This is one of Zeds weaker rants. He wants to piss of the Ruby community, yet it is far too obviously filled with bait. Time will show if the fish bites, however.

What is really going on is a war fought by proxy on the iPhone. The combatants are Adobe wanting to commoditize all platforms for their flash apps and Apple, who wants to keep the control of their platform. Ruby, Lisp (any), Haskell, Python, and Lua are not participants in the war, yet they got hit by the nuclear fallout.

The interesting question is how much Apple needs to do to piss off developers - which they need in their eco-system. While other platforms lags somewhat behind the iPhone, there is no doubt that the scales can tip quickly. I may be wrong, but I think rather few programmers make their pay from iPhone revenue streams.


Ruby, Lisp (any), Haskell, Python, and Lua are not participants in the war, yet they got hit by the nuclear fallout.

This is a great analogy. The people that were vaporized by the atomic bombs probably didn't care enough about the cause they died for to die for it. But they didn't get to choose -- someone else chose for them.

That makes me sad.


Well, Rhodes guys say that they were not affected by the "nucler fallout": http://rhomobile.com/2010/04/09/iphone-4-0-sdk-rules/.

If that's the case, you can still code in Ruby for the IPhone.

If not, maybe xmlvm can do the job (http://xmlvm.org/overview/)


It is a legislative defensive move by Apple. I hardly doubt they would go after a highly successful and well-written Ruby application. Rather they want a way to pull everything flash at a whims notice with reference to the agreement. In other words, they set up a trap.


"getting up and running with Ruby on Rails on a Mac takes a metric fuck ton of ass raping"

If by that colorful phrase you mean, "gem install rails". I'm pretty sure we ship a Rails product, and I'm pretty sure that we only issue people Macbooks running OSX, and I'm pretty sure he's wrong about that.


It's not that simple. You have to prepend that command with "sudo" and then, immediately after pressing enter, you have to type your password.


Rails itself is actually installed by default on Leopard - I am not sure about Snow Leopard though ...


It is on Snow Leopard as well.


http://twitter.com/zedshaw/status/11909132752

"Now, work with me people, I want to get "Fuck" on HN front page again: http://news.ycombinator.com/item?id=1254189 .

Touching how he cares about us...


This essay is basically based on the flaky foundation that the best way to develop software is to code for the underlying computation device. This is an unproved assertion, and so the rest of the essay basically falls apart.

The underlying device is severely limited in many ways. Programs are not composed of "blocks of memory". There are an infinite number of integers, not 2^64 of them. Etc.

It doesn't make much sense to structure functionality around these flawed assumptions unless you are absolutely sure your application's functionality is a subset of the computer's functionality. Since most iPhone applications let you do much more than just add numbers modulo 2^32, it makes sense that it should be built in terms of higher-level abstractions. Who cares if your app isn't "coded for the underlying machine". It works, and it's easy to add new features without breaking everything else!

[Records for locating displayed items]
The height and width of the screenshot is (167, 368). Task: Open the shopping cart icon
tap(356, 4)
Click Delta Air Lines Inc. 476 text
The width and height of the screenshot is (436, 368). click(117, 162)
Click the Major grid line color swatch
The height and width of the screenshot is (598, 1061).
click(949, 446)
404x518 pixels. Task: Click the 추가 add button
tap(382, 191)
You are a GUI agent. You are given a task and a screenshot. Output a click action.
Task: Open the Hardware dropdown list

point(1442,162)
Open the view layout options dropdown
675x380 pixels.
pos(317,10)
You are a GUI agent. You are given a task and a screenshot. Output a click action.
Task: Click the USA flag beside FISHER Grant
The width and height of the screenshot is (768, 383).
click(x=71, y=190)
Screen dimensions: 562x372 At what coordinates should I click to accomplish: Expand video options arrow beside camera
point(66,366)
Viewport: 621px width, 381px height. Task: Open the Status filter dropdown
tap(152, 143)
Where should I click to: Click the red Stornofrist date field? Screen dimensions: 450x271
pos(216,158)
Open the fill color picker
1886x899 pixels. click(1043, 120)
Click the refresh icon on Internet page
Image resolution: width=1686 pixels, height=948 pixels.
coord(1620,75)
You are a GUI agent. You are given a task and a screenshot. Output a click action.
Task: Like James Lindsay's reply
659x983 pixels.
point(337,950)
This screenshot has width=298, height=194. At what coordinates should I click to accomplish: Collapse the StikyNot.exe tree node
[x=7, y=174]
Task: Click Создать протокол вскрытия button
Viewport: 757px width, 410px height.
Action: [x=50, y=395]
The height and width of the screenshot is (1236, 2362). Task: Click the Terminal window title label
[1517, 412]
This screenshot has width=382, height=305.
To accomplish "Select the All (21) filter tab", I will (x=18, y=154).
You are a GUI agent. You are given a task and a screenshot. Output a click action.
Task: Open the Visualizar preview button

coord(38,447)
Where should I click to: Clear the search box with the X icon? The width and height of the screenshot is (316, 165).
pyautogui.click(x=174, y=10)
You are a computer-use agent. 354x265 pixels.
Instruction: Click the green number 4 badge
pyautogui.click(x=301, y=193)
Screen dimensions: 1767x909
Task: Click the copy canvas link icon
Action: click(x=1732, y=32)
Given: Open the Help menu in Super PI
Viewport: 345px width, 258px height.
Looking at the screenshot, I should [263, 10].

- EXERCISE OBJECTIVE: Please resume the comment thread on Apple's iPhone language restrictions, picking up after its final sentence.

- FINAL RESULT:
(Some C-level abstractions are quite good, of course, like the function call stack. But a Scheme-like call graph is even more natural.)

The goal in creating software is for your program text to describe the solution to your problem. It's easier to do this in the "problem domain" instead of "C", so we have created abstractions that allow us to think at the high-level of "problem" instead of the low-level of "electrons being pushed around through semiconductors".

Anyway, if you want to use an unpopular language so you can think you're better than everyone else, why not use Haskell instead? At least that way you get type safety, fast automatic memory management, composable libraries, interactive development, portability, and a friendly irc channel to hang out on.

Oh yeah, because you're a luddite, not a programmer. Sorry, I forgot.


Forget a flaky foundation, the whole 'essay' is full of meaningless hyperbole, and poorly written at that.


Eh, usually I like Zed's stuff; but this one sounds like every conversation I've had with every C developer ever.

It's not that learning C is a big deal, it's that it contains a lot of unnecessary work and there are nicer (read: more convenient) languages to work in. Good Ruby developers will probably make good C developers, and bad ones will be obviously bad.

I guess Zed's not over having his feelings hurt by the Ruby community yet.

I give this one a 5/10 (although, I should give a bonus point for successfully getting "fuck" on the front page again, I guess).


Clearly, I only write Ruby because I never learned C (or Modula-2 and Java for that matter) first. And I'd never write in a high-level language to deploy to multiple platforms with totally different APIs.

Is this article supposed to be ridiculous ad-hominem, or is it sarcasm?


These are also the guys who love Apple. Mostly because DHH loves Apple.

Well today, I am in love with Steve Jobs. He apparently agrees with me that these guys shouldn't be coding.

Flamebait, mostly. Sarcastic ? Not really, sarcasm implies some degree of subtlety.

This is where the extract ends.